Par un jugement n° 1503559 du 4 avril 2017, le tribunal administratif de Lyon a rejeté la demande présentée par M. B...J..., Mme H...J..., Mme C...J...et la société MAAF assurances ainsi que la demande de la métropole de Lyon tendant à être garantie de toute condamnation prononcée à son encontre par le département du Rhône.
Procédure devant la cour
Par une requête enregistrée le 5 juin 2017, et un mémoire complémentaire, enregistré le 12 février 2018, M. B...J..., Mme H...J..., Mme C...J...et la société MAAF assurances SA, représentés par MeI..., demandent à la cour :
1°) d'annuler le jugement du 4 avril 2017 du tribunal administratif de Lyon ;
2°) de condamner la métropole de Lyon à leur verser chacun la somme de 20 000 euros en réparation du préjudice subi du fait du décès de Mme D...J...le 10 novembre 2013 ;
3°) de mettre à la charge de la métropole de Lyon la somme de 5 000 euros en application de l'article L. 761-1 du code de justice administrative.

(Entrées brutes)
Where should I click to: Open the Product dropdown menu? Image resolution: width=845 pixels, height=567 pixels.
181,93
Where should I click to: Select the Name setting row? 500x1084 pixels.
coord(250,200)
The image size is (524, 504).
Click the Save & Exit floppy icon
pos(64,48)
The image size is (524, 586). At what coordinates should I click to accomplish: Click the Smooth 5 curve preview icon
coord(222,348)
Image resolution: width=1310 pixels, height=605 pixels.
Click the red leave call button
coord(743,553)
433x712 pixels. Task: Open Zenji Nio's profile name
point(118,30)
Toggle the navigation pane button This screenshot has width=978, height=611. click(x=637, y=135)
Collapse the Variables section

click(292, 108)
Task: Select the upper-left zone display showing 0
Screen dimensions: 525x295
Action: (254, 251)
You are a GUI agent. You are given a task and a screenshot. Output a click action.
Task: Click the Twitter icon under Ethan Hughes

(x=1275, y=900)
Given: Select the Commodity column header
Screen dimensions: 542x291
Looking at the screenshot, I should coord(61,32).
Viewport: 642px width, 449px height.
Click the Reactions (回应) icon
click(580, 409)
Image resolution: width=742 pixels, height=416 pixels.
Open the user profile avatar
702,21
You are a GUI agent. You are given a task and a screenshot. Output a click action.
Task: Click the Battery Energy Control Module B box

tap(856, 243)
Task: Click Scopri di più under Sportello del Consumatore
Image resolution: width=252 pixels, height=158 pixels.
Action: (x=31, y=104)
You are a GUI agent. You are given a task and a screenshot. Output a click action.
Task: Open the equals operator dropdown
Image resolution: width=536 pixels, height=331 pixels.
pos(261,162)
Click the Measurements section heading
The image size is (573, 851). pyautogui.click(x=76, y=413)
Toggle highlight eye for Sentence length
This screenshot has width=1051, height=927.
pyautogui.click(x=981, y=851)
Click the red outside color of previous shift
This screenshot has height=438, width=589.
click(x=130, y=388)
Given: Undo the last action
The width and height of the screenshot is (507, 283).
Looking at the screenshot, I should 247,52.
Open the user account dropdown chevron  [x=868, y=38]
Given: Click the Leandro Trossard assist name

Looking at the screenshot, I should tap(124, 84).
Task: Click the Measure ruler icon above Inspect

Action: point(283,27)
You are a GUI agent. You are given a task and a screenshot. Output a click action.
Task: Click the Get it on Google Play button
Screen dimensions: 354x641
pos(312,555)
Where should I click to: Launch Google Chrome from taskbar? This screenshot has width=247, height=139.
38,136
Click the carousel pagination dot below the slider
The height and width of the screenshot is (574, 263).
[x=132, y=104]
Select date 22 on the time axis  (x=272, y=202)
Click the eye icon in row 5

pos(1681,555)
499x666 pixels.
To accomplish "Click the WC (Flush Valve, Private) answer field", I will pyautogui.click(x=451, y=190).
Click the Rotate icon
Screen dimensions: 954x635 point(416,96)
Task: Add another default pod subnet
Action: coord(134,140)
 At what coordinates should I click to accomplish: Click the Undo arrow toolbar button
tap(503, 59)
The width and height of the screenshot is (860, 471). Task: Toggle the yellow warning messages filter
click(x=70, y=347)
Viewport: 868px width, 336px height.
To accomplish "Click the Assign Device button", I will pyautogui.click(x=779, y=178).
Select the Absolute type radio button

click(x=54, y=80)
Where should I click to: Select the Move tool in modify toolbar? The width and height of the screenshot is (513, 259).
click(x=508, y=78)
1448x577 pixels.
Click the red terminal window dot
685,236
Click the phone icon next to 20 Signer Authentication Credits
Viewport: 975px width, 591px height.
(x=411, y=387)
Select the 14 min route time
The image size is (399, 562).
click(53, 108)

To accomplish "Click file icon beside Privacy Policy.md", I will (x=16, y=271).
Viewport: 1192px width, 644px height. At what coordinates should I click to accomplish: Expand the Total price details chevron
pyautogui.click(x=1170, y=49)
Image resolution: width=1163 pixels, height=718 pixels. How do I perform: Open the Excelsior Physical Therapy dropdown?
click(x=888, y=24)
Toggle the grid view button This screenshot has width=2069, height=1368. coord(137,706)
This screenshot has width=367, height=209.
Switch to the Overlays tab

## Énoncé
D'après le texte, quelle somme est demandée à la métropole de Lyon en application de l'article L. 761-1 du code de justice administrative ? Ces entrées proviennent d'une autre source que le texte.

## Corrigé
La somme de 5 000 euros.